Endoscopy 2018; 50(04): S29
DOI: 10.1055/s-0038-1637111
ESGE Days 2018 oral presentations
20.04.2018 – Colon: Improving characterization
Georg Thieme Verlag KG Stuttgart · New York

BLI (BLUE LIGHT IMAGING)™ SYSTEM FOR REAL-TIME HISTOLOGY PREDICTION OF SUBCENTIMETRIC COLORECTAL POLYPS

E Rondonotti
1   Gastroenterology Unit, Valduce Hospital, Como, Italy
,
S Paggi
1   Gastroenterology Unit, Valduce Hospital, Como, Italy
,
A Amato
1   Gastroenterology Unit, Valduce Hospital, Como, Italy
,
G Mogavero
2   Gastroenterology Unit, Biomedical Department of Internal and Specialized Medicine (Di.Bi.M.I.S.), University of Palermo, Palermo, Italy
,
A Andrealli
1   Gastroenterology Unit, Valduce Hospital, Como, Italy
,
G Apinzi
1   Gastroenterology Unit, Valduce Hospital, Como, Italy
,
F Radaelli
1   Gastroenterology Unit, Valduce Hospital, Como, Italy
› Author Affiliations
Further Information

Publication History

Publication Date:
27 March 2018 (online)

 

Aims:

The study aim was to compare the accuracy of BLI (Blue light imaging™) system using the NICE (Narrow-band Imaging International Colorectal Endoscopic) classification, with high-definition white light (HDWL) in the histology prediction of subcentimetric colonic polyps.

Methods:

Outpatients undergoing colonoscopy with HD endoscopes (Eluxeo 700 videocolonscopes; Fujifilm Co.; Tokyo, Japan) in which at least one polyp < 10 mm was identified were randomized in two groups.

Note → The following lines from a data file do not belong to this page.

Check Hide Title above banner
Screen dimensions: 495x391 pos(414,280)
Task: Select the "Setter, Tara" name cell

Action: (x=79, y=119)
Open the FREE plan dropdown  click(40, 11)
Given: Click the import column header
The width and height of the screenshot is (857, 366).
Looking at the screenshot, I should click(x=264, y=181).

In the HDWL group, histology of polyps < 10 mm was predicted by means of HDWL. In the BLI group the histology was predicted by means of BLI, by applying the NICE classification. Four endoscopists expert in the use of the Narrow Banding Imaging (NBI) system and in the NICE classification, participated in the study. The endoscopist's confidence (high or low) in predicting histology was recorded. Sensitivity, specificity, positive and negative predictive values in predicting histology with high confidence have been calculated comparing endoscopist's prediction with pathology results (reference standard).

Results:

Out of 600 outpatients, 247 (41.2%) had at least one polyp < 10 mm. Of them, 120 and 127 were randomized to HDWL or BLI group, respectively. In the HDWL group, 224 polyps < 10 mm were found, and 193 (86.2%) were evaluated with high confidence. Of them, 130 were histologically-proven adenomas. The sensitivity, specificity, positive and negative predictive value of HDWL in predicting polyp histology with high confidence were 86.9%, 77.8%, 88.9% and 74.2%. In the BLI group, 257 polyps< 10 mm were found and 219 (85.2%) were evaluated with high confidence. Of them, 149 were histologically-proven adenomas. The sensitivity, specificity, positive and negative predictive value of BLI were 93.3%, 87.1%, 93.9% and 87.1%. The accuracy was 83.9% and 91.8% for HDWL and BLI respectively (p = 0.0214).

Conclusions:

The use of BLI significantly improves the endoscopist's accuracy in the real-time characterization of subcentimetric colonic polyps.